Em outubro deste ano, o mesmo ministro havia ordenado que o processo fosse enviado ao STF . Naquela época, Zanin atendeu pedido da Procuradoria-Geral da República, e citava acesso aos autos, mídias, celulares, dispositivos eletrônicos e outros meios de prova para o STF. Reprodução
O ministro do Supremo Tribunal Federal, Cristiano Zanin
Ao julgar um mandado de segurança impetrado por Antônio Gomes da Silva, suspeito de ser o pistoleiro que atirou em Zampieri, contra o TJMT, o ministro afirmou que não compete ao STF processar e julgar o mandado de segurança. A defesa Antônio pediu certidão e acesso aos autos.
O ministro destacou que não compete ao STF “conhecer originariamente de mandado de segurança contra atos de outros tribunais”. Ele explicou ainda que, eventuais questionamentos e pedidos relacionados ao caso deverão ser formulados perante o juízo competente.
“Declaro a incompetência desta Suprema Corte para processar e julgar o presente mandado de segurança e determino o retorno dos autos ao Tribunal de Justiça do Estado do Mato Grosso para julgamento”, disse o ministro em sua decisão. Reprodução
O advogado Roberto Zampieri, assassinado em Cuiabá em dezembro de 2023
“Celular bomba”
Em maio deste ano, o juiz auxiliar do CNJ, Wellington da Silva Medeiros, determinou que o Juízo da 12ª Vara Criminal de Cuiabá encaminhasse cópia integral do material apreendido no celular do advogado Roberto Zampieri, que haviam sido confiscados por Perri.
O conteúdo do aparelho desencadeou em uma das maiores polêmicas do Poder Judiciário mato-grossense, com a revelação de um suposto esquema de venda de sentenças judiciais, que teria envolvimento de advogados, lobistas e desembargadores.
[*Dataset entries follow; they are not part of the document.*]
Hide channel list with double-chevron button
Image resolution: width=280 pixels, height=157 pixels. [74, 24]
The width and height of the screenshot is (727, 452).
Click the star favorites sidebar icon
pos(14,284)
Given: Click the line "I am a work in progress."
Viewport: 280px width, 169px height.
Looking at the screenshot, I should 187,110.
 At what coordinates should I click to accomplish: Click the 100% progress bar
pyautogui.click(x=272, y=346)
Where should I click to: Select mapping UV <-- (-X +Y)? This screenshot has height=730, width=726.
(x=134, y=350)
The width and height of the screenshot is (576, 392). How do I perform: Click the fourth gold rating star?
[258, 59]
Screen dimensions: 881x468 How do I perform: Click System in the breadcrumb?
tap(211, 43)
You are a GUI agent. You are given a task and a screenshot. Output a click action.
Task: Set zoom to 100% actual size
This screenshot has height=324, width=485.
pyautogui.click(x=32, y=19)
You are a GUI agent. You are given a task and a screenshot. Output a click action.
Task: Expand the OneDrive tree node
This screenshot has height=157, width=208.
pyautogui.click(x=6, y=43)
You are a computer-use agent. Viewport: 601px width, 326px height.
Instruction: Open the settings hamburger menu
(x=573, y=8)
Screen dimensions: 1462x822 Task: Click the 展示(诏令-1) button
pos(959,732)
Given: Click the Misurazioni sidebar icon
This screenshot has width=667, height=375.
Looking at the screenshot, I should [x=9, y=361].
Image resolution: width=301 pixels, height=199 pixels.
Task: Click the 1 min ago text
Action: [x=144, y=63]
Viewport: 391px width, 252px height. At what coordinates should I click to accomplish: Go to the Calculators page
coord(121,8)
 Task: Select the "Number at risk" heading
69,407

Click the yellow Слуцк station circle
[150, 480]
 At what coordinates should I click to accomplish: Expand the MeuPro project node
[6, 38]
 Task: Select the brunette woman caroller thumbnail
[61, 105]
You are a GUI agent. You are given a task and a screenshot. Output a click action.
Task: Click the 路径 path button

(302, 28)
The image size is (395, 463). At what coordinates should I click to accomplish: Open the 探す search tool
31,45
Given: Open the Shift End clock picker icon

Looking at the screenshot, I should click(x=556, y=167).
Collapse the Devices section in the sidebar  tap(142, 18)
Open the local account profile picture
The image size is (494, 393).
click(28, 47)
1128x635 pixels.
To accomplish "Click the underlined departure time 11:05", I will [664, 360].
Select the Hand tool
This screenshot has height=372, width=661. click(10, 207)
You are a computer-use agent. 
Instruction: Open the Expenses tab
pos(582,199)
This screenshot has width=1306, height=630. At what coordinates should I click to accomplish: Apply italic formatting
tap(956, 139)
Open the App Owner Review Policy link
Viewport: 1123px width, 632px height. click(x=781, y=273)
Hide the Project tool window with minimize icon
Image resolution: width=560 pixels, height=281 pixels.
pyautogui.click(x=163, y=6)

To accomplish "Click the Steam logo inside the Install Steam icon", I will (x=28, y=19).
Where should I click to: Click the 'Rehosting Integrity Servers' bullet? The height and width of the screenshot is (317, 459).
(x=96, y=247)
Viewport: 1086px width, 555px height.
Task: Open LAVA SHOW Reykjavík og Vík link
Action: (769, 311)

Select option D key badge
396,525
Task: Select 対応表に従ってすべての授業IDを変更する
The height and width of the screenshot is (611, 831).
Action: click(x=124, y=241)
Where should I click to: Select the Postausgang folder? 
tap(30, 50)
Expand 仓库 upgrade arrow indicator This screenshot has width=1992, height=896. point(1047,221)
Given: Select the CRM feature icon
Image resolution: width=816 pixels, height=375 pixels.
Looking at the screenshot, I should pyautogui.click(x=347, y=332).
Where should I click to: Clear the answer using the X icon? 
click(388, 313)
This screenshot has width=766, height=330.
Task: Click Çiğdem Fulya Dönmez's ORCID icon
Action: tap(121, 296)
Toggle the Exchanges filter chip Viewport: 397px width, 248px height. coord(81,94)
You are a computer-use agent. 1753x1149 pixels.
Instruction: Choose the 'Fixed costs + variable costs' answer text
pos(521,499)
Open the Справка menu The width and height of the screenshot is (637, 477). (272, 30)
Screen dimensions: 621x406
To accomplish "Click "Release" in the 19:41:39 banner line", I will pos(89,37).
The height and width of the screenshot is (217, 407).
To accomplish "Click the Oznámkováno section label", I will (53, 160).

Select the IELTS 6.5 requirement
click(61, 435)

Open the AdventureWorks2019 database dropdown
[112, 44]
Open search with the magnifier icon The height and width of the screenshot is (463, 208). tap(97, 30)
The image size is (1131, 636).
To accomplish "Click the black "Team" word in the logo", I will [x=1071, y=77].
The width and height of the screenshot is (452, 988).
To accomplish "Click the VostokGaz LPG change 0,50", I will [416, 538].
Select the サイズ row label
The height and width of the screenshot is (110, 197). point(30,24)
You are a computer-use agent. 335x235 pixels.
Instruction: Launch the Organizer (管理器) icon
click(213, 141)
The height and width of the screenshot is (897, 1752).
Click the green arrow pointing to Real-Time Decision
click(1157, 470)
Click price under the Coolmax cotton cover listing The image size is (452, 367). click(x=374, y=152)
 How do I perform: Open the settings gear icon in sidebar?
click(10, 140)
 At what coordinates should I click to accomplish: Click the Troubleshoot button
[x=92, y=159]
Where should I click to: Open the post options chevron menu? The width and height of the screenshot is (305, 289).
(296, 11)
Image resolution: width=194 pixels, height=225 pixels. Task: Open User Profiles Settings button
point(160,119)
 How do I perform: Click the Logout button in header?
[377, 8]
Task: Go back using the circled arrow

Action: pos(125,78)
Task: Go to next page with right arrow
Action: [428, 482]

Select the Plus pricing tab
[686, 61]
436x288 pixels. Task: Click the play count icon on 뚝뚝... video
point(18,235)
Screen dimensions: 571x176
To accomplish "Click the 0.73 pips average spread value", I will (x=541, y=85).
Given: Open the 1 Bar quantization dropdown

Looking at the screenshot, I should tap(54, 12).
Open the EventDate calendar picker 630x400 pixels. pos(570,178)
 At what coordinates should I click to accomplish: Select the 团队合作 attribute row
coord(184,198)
Os diálogos culminaram no afastamento dos desembargadores João Ferreira Filho e Sebastião de Moraes Filho. O material encontrado no aparelho também revela uma suposta participação de agentes do Superior Tribunal de Justiça (STJ) e há a suspeita de que possa respingar na Suprema Corte.
O inquérito policial da morte de Zampieri passou, então, para a Polícia Federal, que assumiu a investigação do caso.